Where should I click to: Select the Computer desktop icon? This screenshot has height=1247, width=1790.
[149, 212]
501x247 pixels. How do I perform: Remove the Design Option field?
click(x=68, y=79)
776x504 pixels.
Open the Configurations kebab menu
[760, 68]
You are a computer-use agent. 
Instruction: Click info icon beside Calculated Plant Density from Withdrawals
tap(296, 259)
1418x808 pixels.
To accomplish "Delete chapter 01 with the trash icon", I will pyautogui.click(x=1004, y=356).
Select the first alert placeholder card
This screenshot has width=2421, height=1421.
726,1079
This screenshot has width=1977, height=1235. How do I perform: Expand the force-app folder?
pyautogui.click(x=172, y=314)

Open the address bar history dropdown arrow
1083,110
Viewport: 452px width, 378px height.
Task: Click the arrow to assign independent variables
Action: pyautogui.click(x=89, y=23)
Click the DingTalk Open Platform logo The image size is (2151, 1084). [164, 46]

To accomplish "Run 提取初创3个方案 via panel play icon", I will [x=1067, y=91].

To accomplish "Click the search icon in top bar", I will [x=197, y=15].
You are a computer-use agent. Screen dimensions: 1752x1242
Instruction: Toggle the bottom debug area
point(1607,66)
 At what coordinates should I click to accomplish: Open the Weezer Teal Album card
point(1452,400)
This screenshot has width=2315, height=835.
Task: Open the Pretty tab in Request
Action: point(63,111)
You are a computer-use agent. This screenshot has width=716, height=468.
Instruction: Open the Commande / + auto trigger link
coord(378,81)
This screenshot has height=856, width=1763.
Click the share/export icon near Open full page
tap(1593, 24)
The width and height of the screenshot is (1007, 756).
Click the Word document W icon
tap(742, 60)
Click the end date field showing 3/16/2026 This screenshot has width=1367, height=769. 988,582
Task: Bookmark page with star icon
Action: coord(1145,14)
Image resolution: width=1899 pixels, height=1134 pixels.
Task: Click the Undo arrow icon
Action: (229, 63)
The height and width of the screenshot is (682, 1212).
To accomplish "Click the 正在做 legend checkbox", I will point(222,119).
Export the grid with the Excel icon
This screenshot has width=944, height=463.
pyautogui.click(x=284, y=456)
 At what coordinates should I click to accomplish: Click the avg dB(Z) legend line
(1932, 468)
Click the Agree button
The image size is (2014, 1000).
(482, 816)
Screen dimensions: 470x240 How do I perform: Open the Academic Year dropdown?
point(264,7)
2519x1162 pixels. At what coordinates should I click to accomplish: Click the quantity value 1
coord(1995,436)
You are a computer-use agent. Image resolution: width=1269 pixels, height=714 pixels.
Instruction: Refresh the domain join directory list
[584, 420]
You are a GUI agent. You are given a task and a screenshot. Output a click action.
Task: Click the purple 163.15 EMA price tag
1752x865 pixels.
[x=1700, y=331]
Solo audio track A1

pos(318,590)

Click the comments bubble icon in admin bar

= = =

WHAT THE EXERCISE ASKS:
Reprint the entire listing exactly.

ANSWER TO THE EXERCISE:
Where should I click to: Select the Computer desktop icon? This screenshot has height=1247, width=1790.
[149, 212]
501x247 pixels. How do I perform: Remove the Design Option field?
click(x=68, y=79)
776x504 pixels.
Open the Configurations kebab menu
[760, 68]
You are a computer-use agent. 
Instruction: Click info icon beside Calculated Plant Density from Withdrawals
tap(296, 259)
1418x808 pixels.
To accomplish "Delete chapter 01 with the trash icon", I will pyautogui.click(x=1004, y=356).
Select the first alert placeholder card
This screenshot has width=2421, height=1421.
726,1079
This screenshot has width=1977, height=1235. How do I perform: Expand the force-app folder?
pyautogui.click(x=172, y=314)

Open the address bar history dropdown arrow
1083,110
Viewport: 452px width, 378px height.
Task: Click the arrow to assign independent variables
Action: pyautogui.click(x=89, y=23)
Click the DingTalk Open Platform logo The image size is (2151, 1084). [164, 46]

To accomplish "Run 提取初创3个方案 via panel play icon", I will [x=1067, y=91].

To accomplish "Click the search icon in top bar", I will [x=197, y=15].
You are a computer-use agent. Screen dimensions: 1752x1242
Instruction: Toggle the bottom debug area
point(1607,66)
 At what coordinates should I click to accomplish: Open the Weezer Teal Album card
point(1452,400)
This screenshot has width=2315, height=835.
Task: Open the Pretty tab in Request
Action: point(63,111)
You are a computer-use agent. This screenshot has width=716, height=468.
Instruction: Open the Commande / + auto trigger link
coord(378,81)
This screenshot has height=856, width=1763.
Click the share/export icon near Open full page
tap(1593, 24)
The width and height of the screenshot is (1007, 756).
Click the Word document W icon
tap(742, 60)
Click the end date field showing 3/16/2026 This screenshot has width=1367, height=769. 988,582
Task: Bookmark page with star icon
Action: coord(1145,14)
Image resolution: width=1899 pixels, height=1134 pixels.
Task: Click the Undo arrow icon
Action: (229, 63)
The height and width of the screenshot is (682, 1212).
To accomplish "Click the 正在做 legend checkbox", I will point(222,119).
Export the grid with the Excel icon
This screenshot has width=944, height=463.
pyautogui.click(x=284, y=456)
 At what coordinates should I click to accomplish: Click the avg dB(Z) legend line
(1932, 468)
Click the Agree button
The image size is (2014, 1000).
(482, 816)
Screen dimensions: 470x240 How do I perform: Open the Academic Year dropdown?
point(264,7)
2519x1162 pixels. At what coordinates should I click to accomplish: Click the quantity value 1
coord(1995,436)
You are a computer-use agent. Image resolution: width=1269 pixels, height=714 pixels.
Instruction: Refresh the domain join directory list
[584, 420]
You are a GUI agent. You are given a task and a screenshot. Output a click action.
Task: Click the purple 163.15 EMA price tag
1752x865 pixels.
[x=1700, y=331]
Solo audio track A1

pos(318,590)

Click the comments bubble icon in admin bar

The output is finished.